### Given exercise
Rewrite the items from the line with "You are a GUI" up to and including the line with "click(x=143, y=300)", keeping their wording but shifting every coordinate in the answers by adding 120. Leave the pictures out.

### Data in this exercise

+===+

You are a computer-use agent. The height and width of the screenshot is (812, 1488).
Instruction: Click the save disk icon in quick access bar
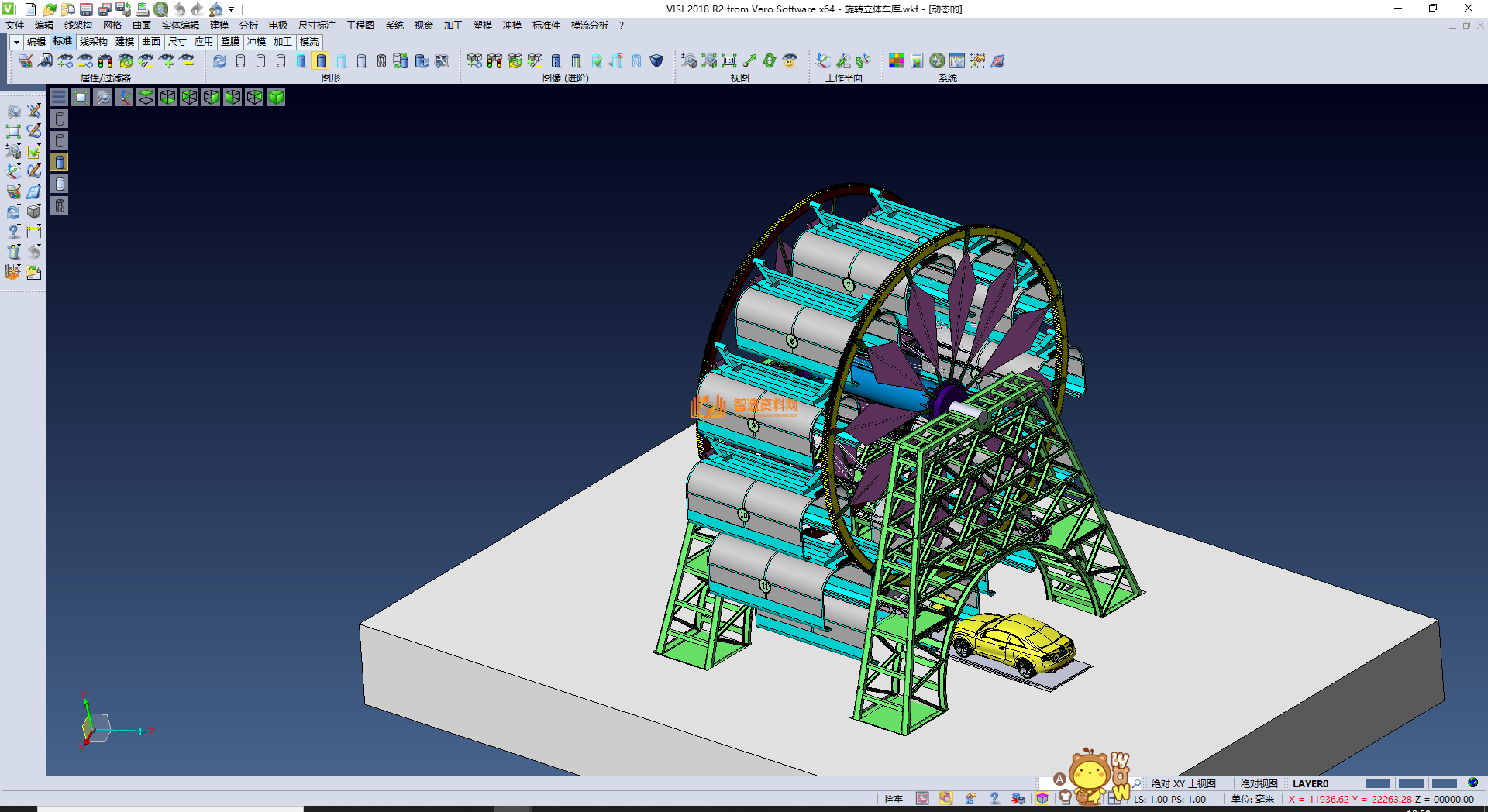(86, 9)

+===+

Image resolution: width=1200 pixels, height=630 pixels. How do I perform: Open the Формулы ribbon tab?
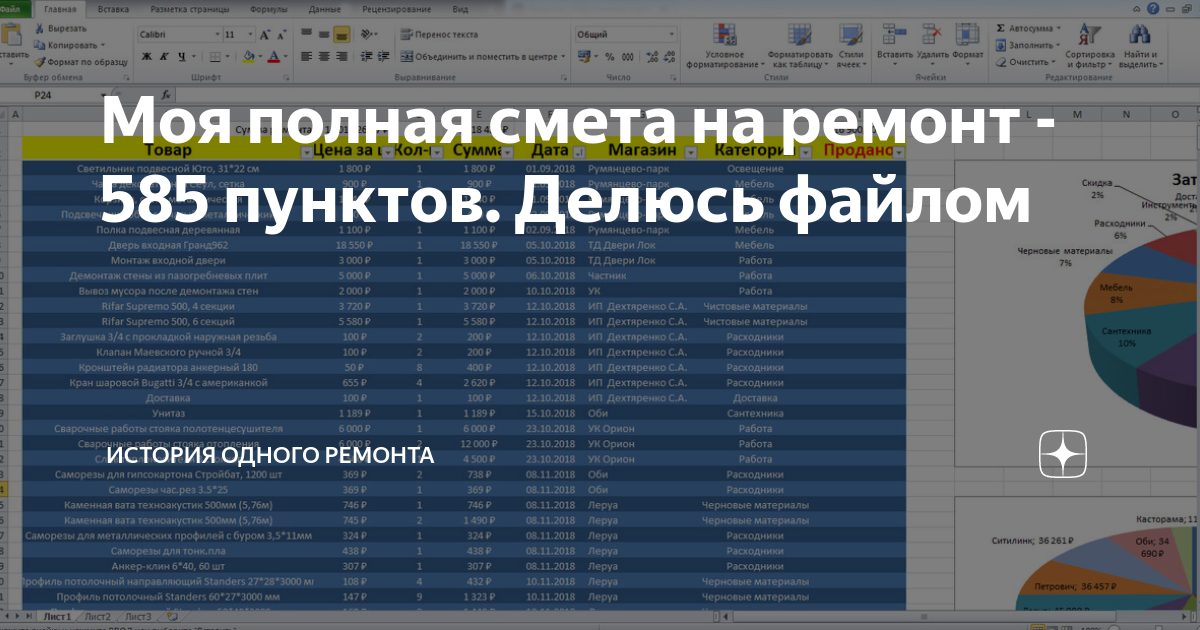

+===+

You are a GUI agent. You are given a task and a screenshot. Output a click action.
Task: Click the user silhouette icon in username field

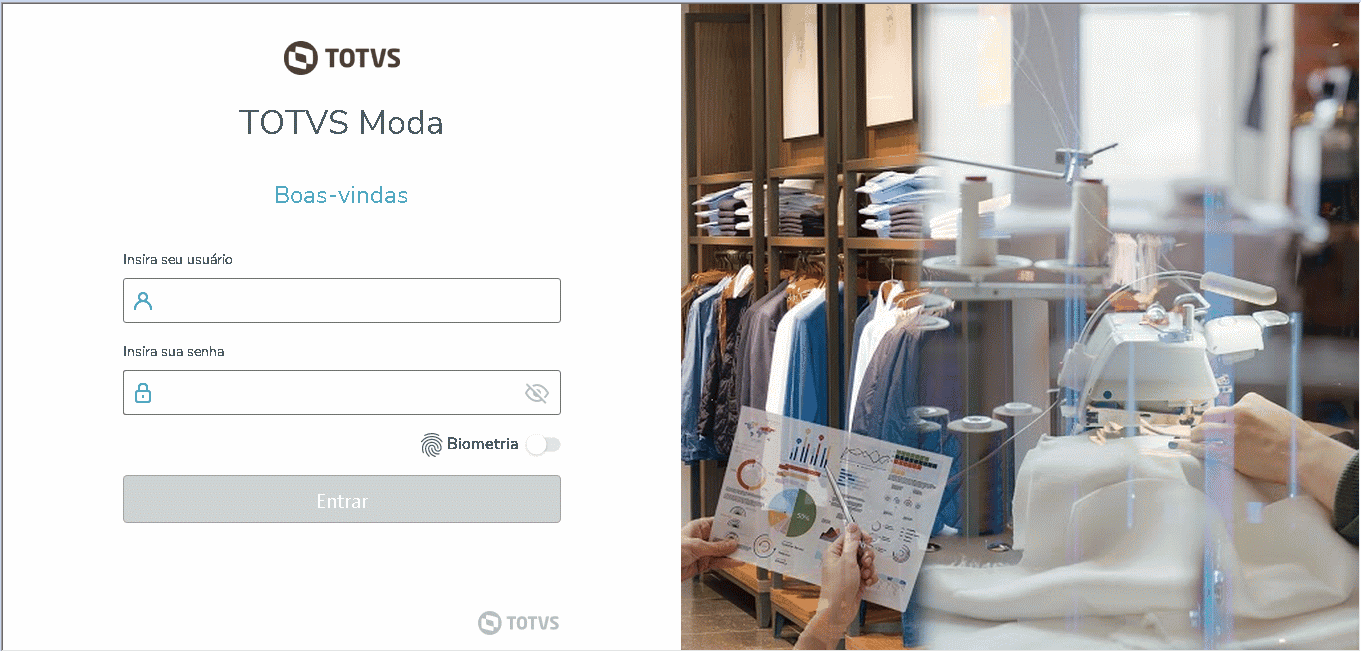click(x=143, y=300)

+===+

### Exercise result
You are a GUI agent. You are given a task and a screenshot. Output a click action.
Task: Click the user silhouette icon in username field

click(x=263, y=420)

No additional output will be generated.